The popular Poynter Institute weblog Romenesko highlighted a new study Tuesday insisting the TV networks favored the Republicans in presidential campaigns from 1992 to 2004, with this blurb:
"We don't think this is journalists conspiring to favor Republicans," says Indiana University's Maria Elizabeth Grabe, who wrote "Image Bite Politics" with Erik Bucy. "We think they're just so beat up and tired of being accused of a liberal bias that they unknowingly give Republicans the benefit in coverage."

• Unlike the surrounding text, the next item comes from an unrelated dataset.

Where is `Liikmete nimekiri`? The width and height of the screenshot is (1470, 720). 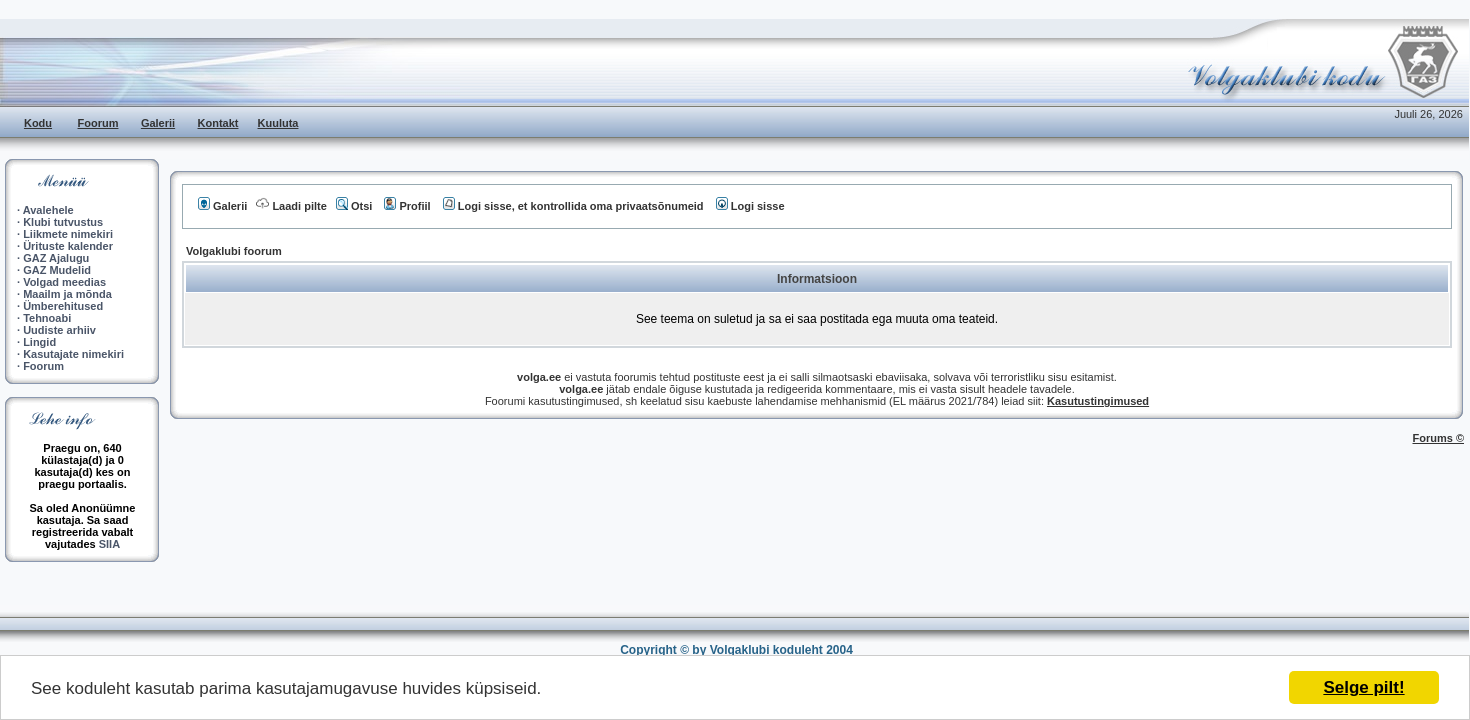 Liikmete nimekiri is located at coordinates (68, 234).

The Indiana University professors came up with this bizarre result by studying the visuals of TV news, the "image bites." A glance at the press release shows the study's sample size was tiny:
They examined 62 hours of broadcast network news coverage -- a total of 178 newscasts -- between Labor Day and Election Day over four U.S. presidential elections between 1992 and 2004. Cable news outlets, including CNN and Fox News, were not included in their research. The professors are now looking at 2008 election coverage.
That's 62 hours of coverage over four election cycles, or less than 16 hours a cycle! Even within the last two months of an election cycle, the three networks would have 90 hours of evening newscasts (which would mean they're skipping more than 80 percent of the sample.) They also found a conservative bias -- by turning the volume down to zero!
Grabe and Bucy found the volume of news coverage focusing exclusively on each party -- one measure of media bias -- favored Republicans. Their research found there were more single-party stories about Republicans overall and in each election year except 1992. When they studied the time duration of these stories, no pattern of favoritism was evident. But they did spot differences when they studied visual coverage, that is, with the volume turned down.
They claimed that Republicans were more likely to be cited last in a story, and less likely to be subject to a "lip flap" shot, when reporter shows video of a candidate while the reporter talks over it. But they can't determine that with the sound off. Are these professors liberals with an agenda of countering the evidence of a liberal media bias? In this podcast, co-author Erik Bucy claims there was not a pronounced pro-Obama bias in the 2008 Democratic primaries, and if there was, it was simply because it was matching Obama's record of victories. (There's no notion that positive coverage can drive primary victories, and not the other way around?) He found it ironic Hillary would complain, even if it was effective:
Usually, this is an accusation leveled by the Republicans, of media bias, and of course, it's you know, the accusation is liberal media bias, but if you look for evidence of that, it's very difficult to find. So it tends to be more of a political strategy than an actual reality in a lot of news coverage.
Bucy added that Hillary benefited from the Saturday Night Live skit carrying the theme of a pro-Obama bias, even if "this is just a perception."The other co-author, Maria Elizabeth Grabe, has an interesting 2006 research project listed online in her curriculum vitae: a paper titled ""Bill O'Reilly's 'No Spin Zone': Using 1930s Propaganda Techniques and Constructing Villains, Victims, and The Virtuous." It says it was well-received at an international conference in Dresden, Germany. The paper is here, and compares O'Reilly to Father Charles Coughlin, an anti-Semitic, pro-Nazi radio host of the 1930s.